陽向のシッター業務は当然お休みだ。というわけで、陽向はただいま三浦の助手として家事をして過ごしている。
さすがにシッター業が休業なので給料は受け取れないと断ったが、三浦の助手だからと振り込みは停止されていない。
マンションの解約のため片付けに通ったりもしていたから、給料をもらえるほど家事もしていないのだけど。
使った碗を洗っている陽向の背後に立った東園が陽向の後頭部に顔を近づける。
「あー、陽向の良い匂いがする」
「ちょっと、」
まだ食器洗いの途中だというのに、東園は絡みついてくる。
最初は鼻を押し当て匂いを嗅いでいただけだったけれど、それがキスに代わって陽向は手を止めざるをえない。
唇を吸われ舌を絡めているとだんだんそういう気分になってくる。
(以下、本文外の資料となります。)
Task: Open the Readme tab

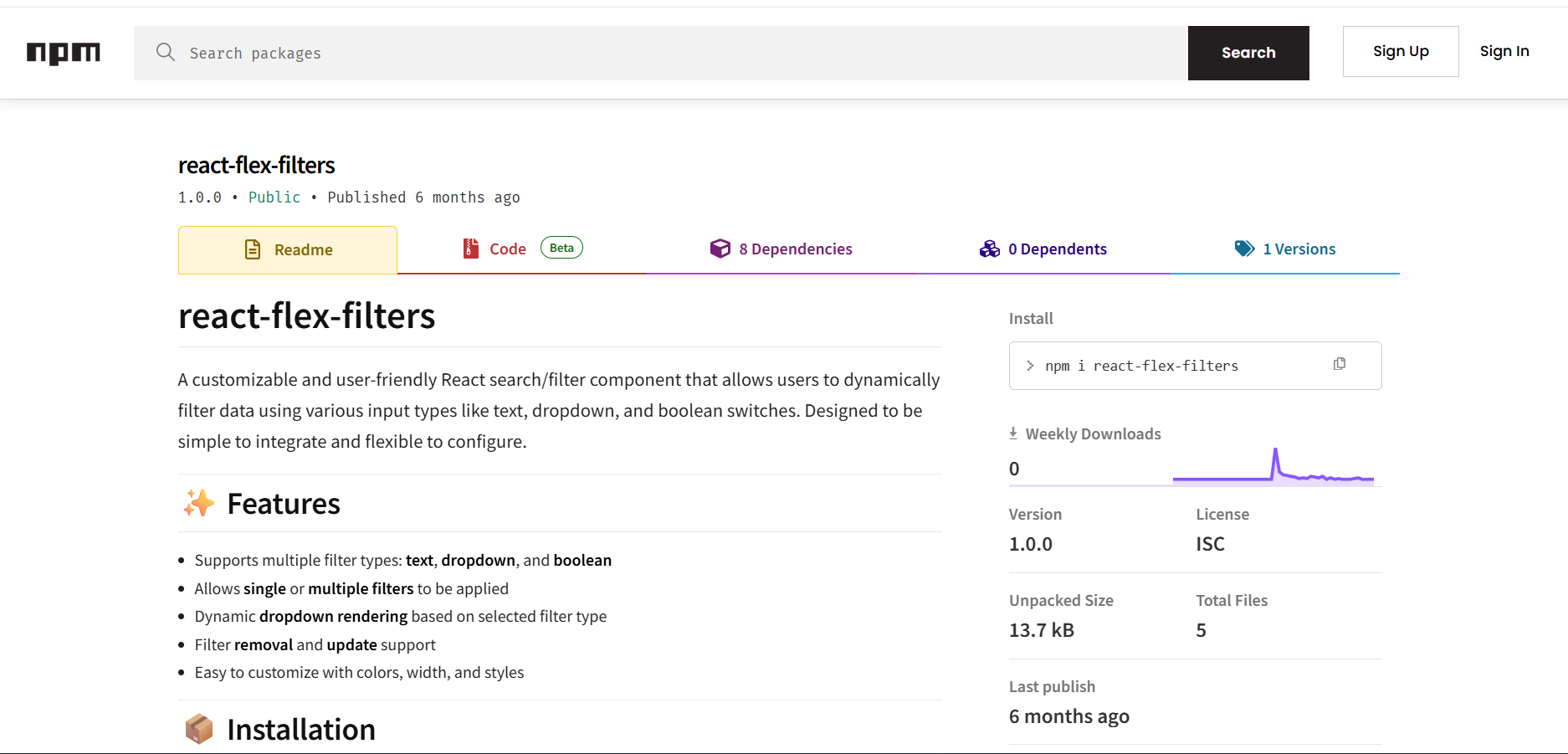Action: [x=303, y=249]
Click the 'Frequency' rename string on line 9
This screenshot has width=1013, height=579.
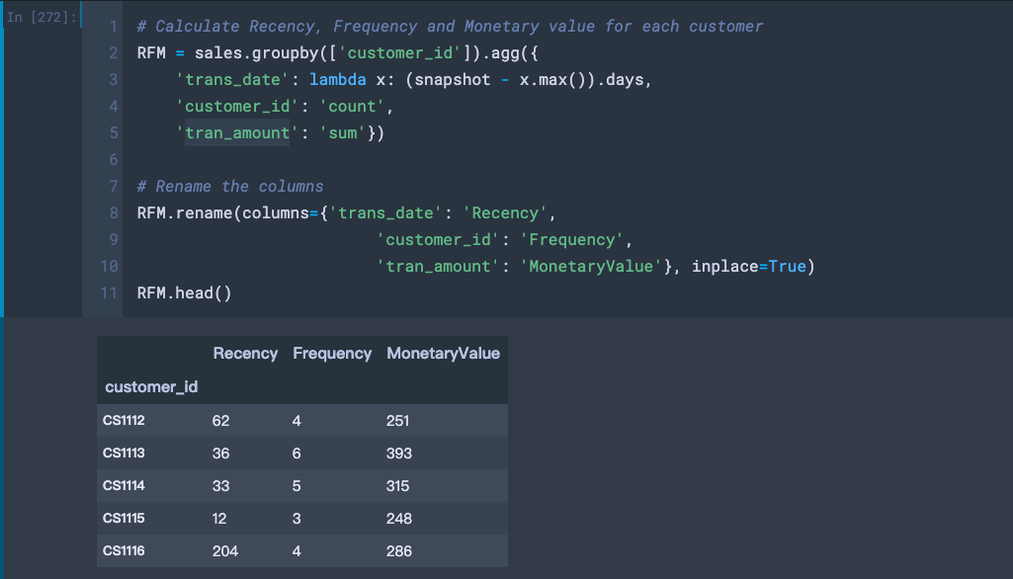(x=573, y=239)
すでに硬くなったそこを押し当てられ腰の奥が熱くなる。
「……んっ、ちょっと」
肩で背後の男を押してあとちょっとの作業を再開すると、今度は抱きついてきた。
陽向より大きい東園に覆われてなんだか温かい。
「馨、疲れてるんじゃないの」
食器洗いが終わり手を拭きながら背後をちらりと見る。
「疲れてるから余計したい」
「そうなの」
首に吸い付く東園は服の下に手を入れ陽向の腹を撫でる。
毎日のようにこんなことをしている。
もう発情期も過ぎた、練習も必要ないのに。
でも陽向は発情期でもない、いま、東園に触られて嫌だと思うことはなく、多分喜んでいる。
発情期のさなか、陽向は東園に愛していると言われた気がする。でもほとんどの時間、夢うつつの状態だったからはっきりしないのだ。
現実ならいいけれど、もし夢の中で、自分が作り出した言葉だったら怖いなと思う。
だってそれって、陽向が言って欲しいと思っているわけで。それはつまり。
腹を撫でていた右手が陽向の性器をつかみ、もう片手が尻の合間を撫でる。
「んっ、あ、」
「上に行こうか」
そんなふうに囁かれたら,嫌とは言えない。東園がαで、陽向がΩだからだろうか。
いや多分違う。東園だからだ。
陽向が頷くと、東園は陽向と向かい合わせになるように身体を回してぎゅっと抱きしめた。
見上げると嬉しそうな表情の東園が陽向の唇にキスをした。
こんなことは初めてでよく分からない。でももし、東園が陽向を愛しているならこんなに嬉しいことはないと思う。
いつの間に、そんなことを思うようになったのだろう。